Barry Diller Predicts Increase in Number of Aereo Subscribers
November 22, 2013
Aereo-backer Barry Diller has stated that the online service may grow to the point that 35 percent of U.S. households subscribe. However, this is largely contingent upon the service’s ability to overcome the legal challenges it currently faces from broadcasters. Individuals in their mid- to late-twenties aren’t highly inclined to pay $100 per month for TV cable packages, rendering Aereo’s $8 package highly attractive, according to Diller.
“Aereo, based in New York, offers broadcast channels such as CBS and NBC to subscribers over the Internet in nine U.S. cities,” explains Bloomberg. “Media companies including Walt Disney Co. and 21st Century Fox Inc. have sued the startup, saying it’s reselling their content without permission. Aereo argues that it doesn’t need to compensate the networks because it receives television signals fairly using clusters of antennas.”
“This closed circle of broadcast and cable and satellite is going to break up,” said Diller. “It’s not going to maintain itself in the next decade.”
Broadcasters have asked the U.S. Supreme Court to declare Aereo illegal. However, federal judges in both Boston and New York have granted the startup permission to operate, and it is spreading to other markets.
“We are putting more money in, aiming to eventually roll out across the U.S.,” said Diller.
“Aereo got a boost on November 12 when U.S. Senator Jay Rockefeller introduced a bill to help online video services and Aereo’s antenna-based system challenge cable providers and broadcasters. Rockefeller, a West Virginia Democrat who serves as chairman of the Commerce Committee, said he wants consumers to benefit from lower costs and increased choice,” reports Bloomberg.

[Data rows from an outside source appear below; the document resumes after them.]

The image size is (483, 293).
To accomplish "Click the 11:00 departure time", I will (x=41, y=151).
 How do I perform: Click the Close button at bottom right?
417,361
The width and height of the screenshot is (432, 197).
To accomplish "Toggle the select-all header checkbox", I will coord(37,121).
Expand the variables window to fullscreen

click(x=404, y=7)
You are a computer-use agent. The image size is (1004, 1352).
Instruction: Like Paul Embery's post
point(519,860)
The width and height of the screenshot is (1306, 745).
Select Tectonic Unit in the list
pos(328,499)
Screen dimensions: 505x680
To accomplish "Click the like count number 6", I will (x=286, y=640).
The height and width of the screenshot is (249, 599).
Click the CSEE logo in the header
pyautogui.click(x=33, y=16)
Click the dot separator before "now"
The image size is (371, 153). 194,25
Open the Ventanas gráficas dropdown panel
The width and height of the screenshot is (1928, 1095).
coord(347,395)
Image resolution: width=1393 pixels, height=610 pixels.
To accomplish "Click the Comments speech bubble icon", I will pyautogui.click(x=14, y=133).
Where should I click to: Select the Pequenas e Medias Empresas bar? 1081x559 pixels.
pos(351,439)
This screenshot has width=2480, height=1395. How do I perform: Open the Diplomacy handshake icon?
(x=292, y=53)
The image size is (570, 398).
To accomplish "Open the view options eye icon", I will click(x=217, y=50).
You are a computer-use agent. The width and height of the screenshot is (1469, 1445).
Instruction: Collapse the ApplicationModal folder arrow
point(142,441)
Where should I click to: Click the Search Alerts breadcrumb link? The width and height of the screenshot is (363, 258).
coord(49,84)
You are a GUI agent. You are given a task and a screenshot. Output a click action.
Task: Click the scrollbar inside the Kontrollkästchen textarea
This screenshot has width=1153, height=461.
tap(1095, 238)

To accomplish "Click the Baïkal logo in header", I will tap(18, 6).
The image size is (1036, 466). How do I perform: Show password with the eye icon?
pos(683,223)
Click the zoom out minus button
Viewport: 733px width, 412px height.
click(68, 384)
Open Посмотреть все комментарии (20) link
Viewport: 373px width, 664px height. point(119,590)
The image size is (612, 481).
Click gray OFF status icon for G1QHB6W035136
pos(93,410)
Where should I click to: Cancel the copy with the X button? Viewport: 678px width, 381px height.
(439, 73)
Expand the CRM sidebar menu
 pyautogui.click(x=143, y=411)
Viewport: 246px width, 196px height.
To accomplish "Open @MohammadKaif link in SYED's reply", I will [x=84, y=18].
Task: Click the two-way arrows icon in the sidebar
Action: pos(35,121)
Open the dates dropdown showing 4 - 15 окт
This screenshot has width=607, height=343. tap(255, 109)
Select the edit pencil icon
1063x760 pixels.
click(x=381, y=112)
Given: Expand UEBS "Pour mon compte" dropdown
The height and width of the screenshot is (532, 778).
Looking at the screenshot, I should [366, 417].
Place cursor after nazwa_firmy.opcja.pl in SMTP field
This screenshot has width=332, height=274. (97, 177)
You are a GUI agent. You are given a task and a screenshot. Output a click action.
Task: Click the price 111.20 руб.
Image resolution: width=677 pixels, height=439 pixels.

According to Rockefeller, the bill would “give consumers the ability to watch the programming they want to watch, when they want to watch it, how they want to watch it, and pay only for what they actually watch.”
Despite these efforts, the bill is likely to face opposition in Congress and from media companies, according to Jeffrey Silva, a Washington-based analyst with Medley Global Advisors.
Diller, who has been in the television industry for a long time and helped form the Fox Network, is not shocked by the opposition to Aereo. If he were still a broadcast executive dealing with Aereo, “I’d sue ’em,” he said.